What This Huge George Soros Mistake Can Teach You

TEVA Chart

When biopharmas ran into serious headwinds in the second-quarter, however, his fund substantially reduced its position in Teva. And again, the chart below of the stock's performance since the end of the first-quarter shows this was also a good move.

Put simply, his fund has an uncanny ability to time the markets and make oodles of money, at least most of the time.

Trying to time the market can result in huge mistakes

Despite his long-term success as an investor, he is human and makes mistakes -- mistakes it's even easier for an individual investor to make without the legions of analysts available to hedge funds. A look at his fund's moves in the second-quarter, for example, shows that the fund dumped its entire position in Gilead Sciences .

Why was this a terrible move? Since the second-quarter, Gilead shares have risen a whopping 45%, shown by the chart below.

So why did the Soros Fund exit such a profitable stock? My take is that the fund viewed Gilead's weakness following record-breaking sales of its hepatitis C drug Sovaldi as a sign that the stock wasn't going to live up to the hype. Indeed, many investors were confused by the lack of a move upwards after an amazing first-quarter for Gilead.

With the benefit of hindsight, we now know that the market appeared to be doubting Sovaldi's ability to continue posting monster sales quarter after quarter. And it wasn't until after Sovaldi's second-quarter sales were announced that the stock really began to take off (see chart above).

What's the lesson to be learned?

Gilead's stock performance has crushed even the best performing hedge and mutual funds this year. Investors that looked at Gilead's short-term weakness in the first half of this year, and lost faith as a result, missed out on this impressive gain.

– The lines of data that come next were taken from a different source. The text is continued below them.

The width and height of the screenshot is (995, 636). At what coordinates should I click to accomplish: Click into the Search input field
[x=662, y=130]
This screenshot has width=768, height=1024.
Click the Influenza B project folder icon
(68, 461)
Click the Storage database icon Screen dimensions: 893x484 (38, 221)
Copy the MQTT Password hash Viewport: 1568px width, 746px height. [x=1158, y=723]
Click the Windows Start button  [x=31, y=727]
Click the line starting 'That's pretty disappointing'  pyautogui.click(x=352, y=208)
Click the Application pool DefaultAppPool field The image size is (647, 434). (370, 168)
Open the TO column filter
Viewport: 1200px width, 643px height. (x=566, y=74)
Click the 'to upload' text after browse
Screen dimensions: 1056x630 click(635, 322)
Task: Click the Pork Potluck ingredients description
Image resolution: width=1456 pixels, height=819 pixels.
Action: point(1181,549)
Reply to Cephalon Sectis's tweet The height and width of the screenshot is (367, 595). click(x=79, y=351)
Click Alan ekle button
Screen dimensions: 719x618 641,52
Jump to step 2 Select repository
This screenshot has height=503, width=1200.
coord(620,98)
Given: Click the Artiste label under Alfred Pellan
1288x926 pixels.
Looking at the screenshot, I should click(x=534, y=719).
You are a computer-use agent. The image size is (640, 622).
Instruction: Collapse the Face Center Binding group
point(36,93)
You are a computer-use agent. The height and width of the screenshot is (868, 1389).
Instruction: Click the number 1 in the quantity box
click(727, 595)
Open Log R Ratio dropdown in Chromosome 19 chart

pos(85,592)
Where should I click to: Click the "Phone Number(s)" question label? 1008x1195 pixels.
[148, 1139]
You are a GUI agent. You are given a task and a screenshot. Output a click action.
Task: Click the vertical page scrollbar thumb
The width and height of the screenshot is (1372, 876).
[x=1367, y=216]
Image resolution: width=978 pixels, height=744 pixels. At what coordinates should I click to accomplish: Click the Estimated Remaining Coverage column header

At The Motley Fool, we advocate taking the long-view for exactly this reason. Investing in companies that have game-changing new products requires patience. Mr. Market doesn't always "get it " right off the bat, whereas consumers of the product do. As a result, there can be a mismatch between the performance of the company's stock and its underlying business. And time tends to be the best solution for this problem.

Foolish wrap-up

The financial media has recently made a big deal out of Soros' bearish bet against the broader market, leading many to believe that a major correction, on the order of perhaps 10% to 20%, is imminent. Nonetheless I think his fund's huge mistake with Gilead this year clearly shows that he doesn't have a crystal ball sitting in his office.

So, it's probably a bad idea to read too much into his fund's moves in either direction. After all, the market naturally waxes and wanes, and most large funds employ complex hedging strategies that aren't easily understood by outsiders.

For those of us lacking Soros-like intuition and resources, I think the best strategy is therefore to buy quality companies and hold them for the long-term. Indeed, this simplistic approach to Gilead would have resulted in absolutely monstrous returns over the past few years.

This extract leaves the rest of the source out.